This week Jazz Pharmaceuticals announced that they would no longer be doing bill to/ship to orders on EPIDIOLEX® to contract pharmacies. They became the 25th pharmaceutical manufacturer to place restrictions on 340B sales.
By itself this is not huge news (24 companies did it before Jazz) but I also don’t think it should fall into the void. If you dabble in pharmaceutical reimbursement, you likely have heard of 340B but, for a long time, it was a program that you could brush under the rug in terms of knowing well. Maybe a little like the Department of Veterans Affairs and the federal fee schedule. You know it is there but may not be an expert.
340B has dramatically changed over the past decade so let’s do a 3 part series on 1) what is 340B 2) what’s the deal with contract pharmacies and 3) where might all this go next.
340B basics
In 1992, Section 340B of the Public Health Service Act was enacted. It requires pharmaceutical manufacturers that wish to sell to Medicaid to enter into agreements in which they agree to sell outpatient drugs at a discount to specified providers (“covered entities”) that serve vulnerable patient populations.
Hospitals that qualify:
Children’s hospital
Critical access hospitals
Disproportionate share hospital (DSH)
Freestanding cancer hospitals
Rural referral centers
Sole community hospitals
Grantees that qualify:
Black lung clinics
Family planning clinics
Federally qualified health centers (FQHC)
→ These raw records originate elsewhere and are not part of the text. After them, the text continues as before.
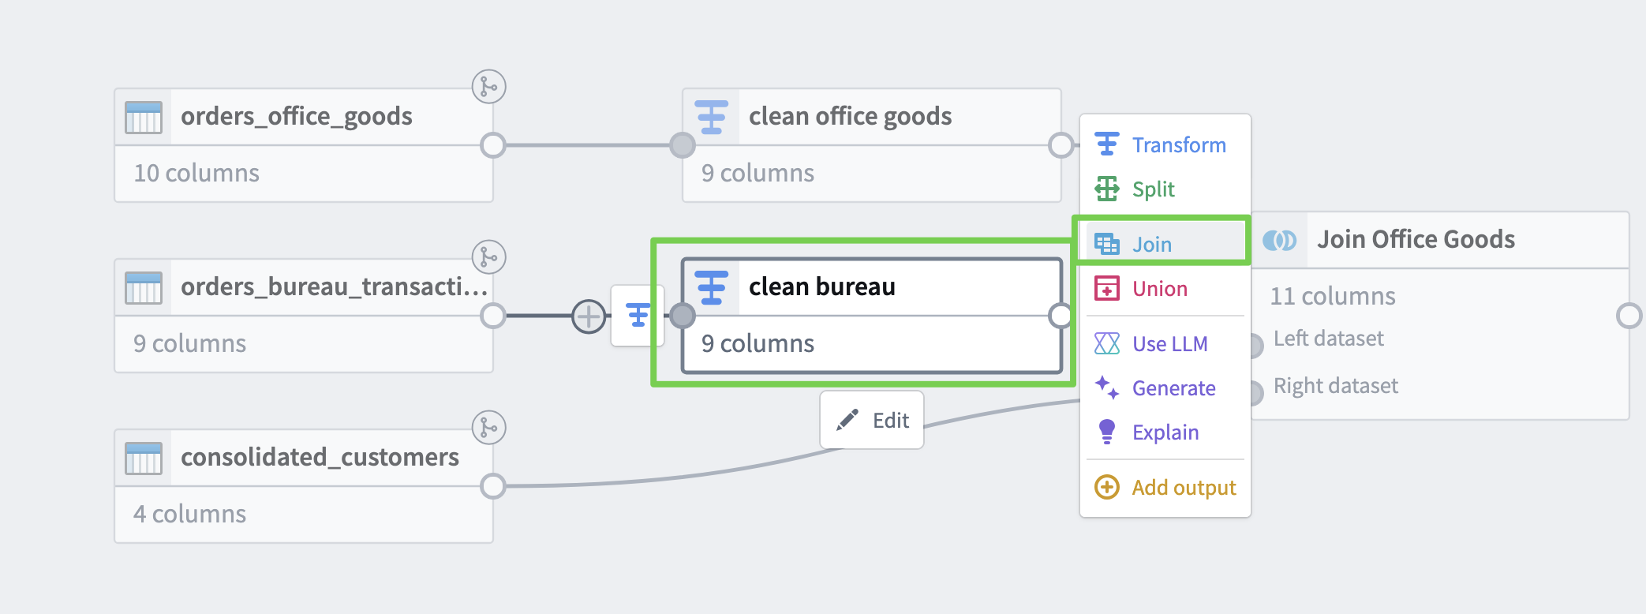Image resolution: width=1646 pixels, height=614 pixels.
Task: Click small transform icon left of clean bureau
Action: [x=638, y=316]
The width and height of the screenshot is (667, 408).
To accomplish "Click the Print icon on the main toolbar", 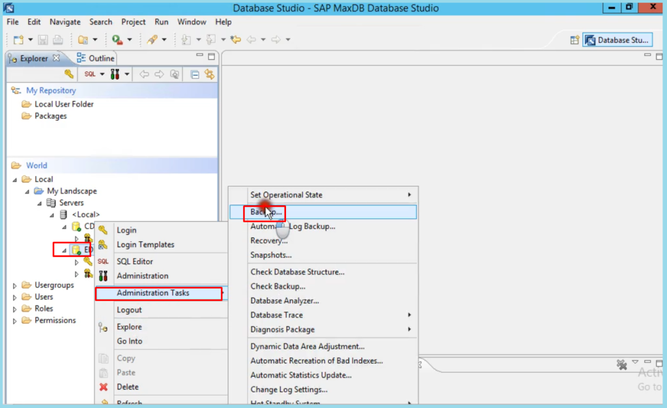I will pyautogui.click(x=57, y=39).
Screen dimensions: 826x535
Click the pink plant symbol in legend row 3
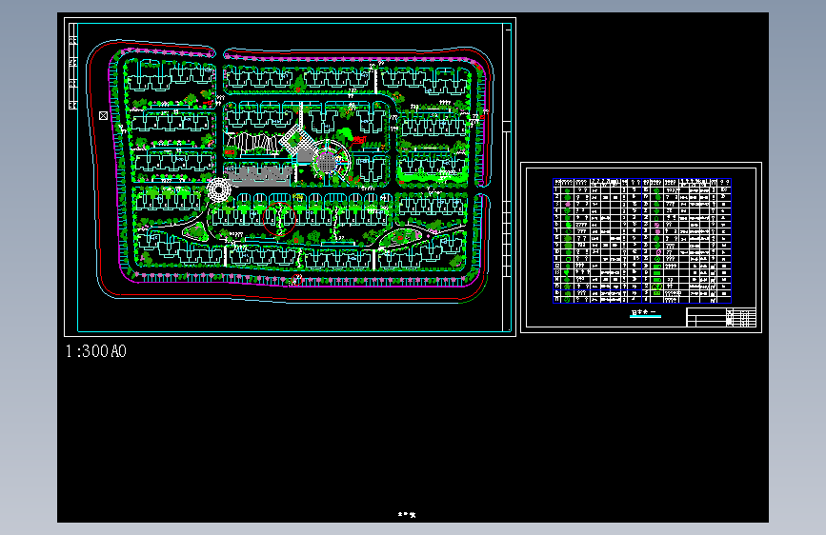click(568, 204)
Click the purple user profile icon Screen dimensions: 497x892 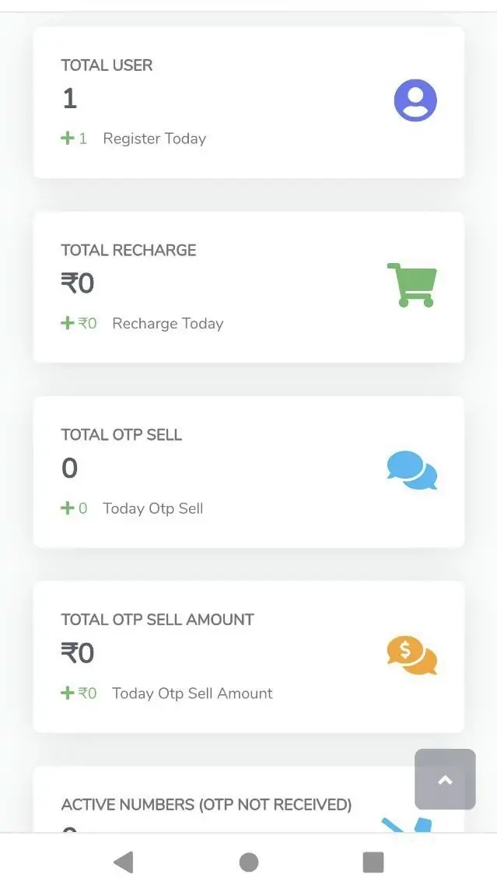point(415,100)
Hemophilia treatment centers
Native Hawaiian health centers
Ryan White grantees (other)
Ryan White AIDS drug assistance program
Sexually transmitted diseases grantees
Tuberculosis grantees
Urban Indian organizations
The idea was to stretch federal resources and allow covered entities to reach eligible patients and provide more services. Covered entities are entitled to receive discounts on all eligible covered outpatient drugs and may provide those drugs to all eligible patients, regardless of a patient’s insurance status. After purchasing drugs at deep discounts from manufacturers, 340B-covered entities can bill the full, non-discounted price of the drugs to patient’s insurance companies. Keep that in mind, we will come back to this point.
Discounts in 340B are significant. While it is often quoted as 30 – 50% savings, realistically the formula that dictates 340B ceiling prices has many pharmaceutical manufacturers giving their drugs away at penny pricing ($0.01). And then you combine that with the size of the 340B program. The program has increased tremendously over the years. In 2021 (the latest numbers released), covered entities made over $43 billion dollars in 340B purchases. This represented over $90 billion dollars of drugs at list price. That is a considerable delta.
The New York Times put out a sentinel piece last year on 340B using an example from Richmond, Virginia that focused on a health system seemingly prioritizing 340B profits over patients. One of the main criticisms of 340B is that covered entities bill the full non-discounted price to those that are insured and to those that are under- or uninsured. Not all covered entities do this but the 340B discount does not always find its way directly to patients in need. The Department of Health and Human Services (HHS), the agency that oversees the 340B program, believes it does not have the statutory authority to track how entities use this revenue. As a result, funding that should go to patient care may go elsewhere, without adequate measures to track such financial diversion.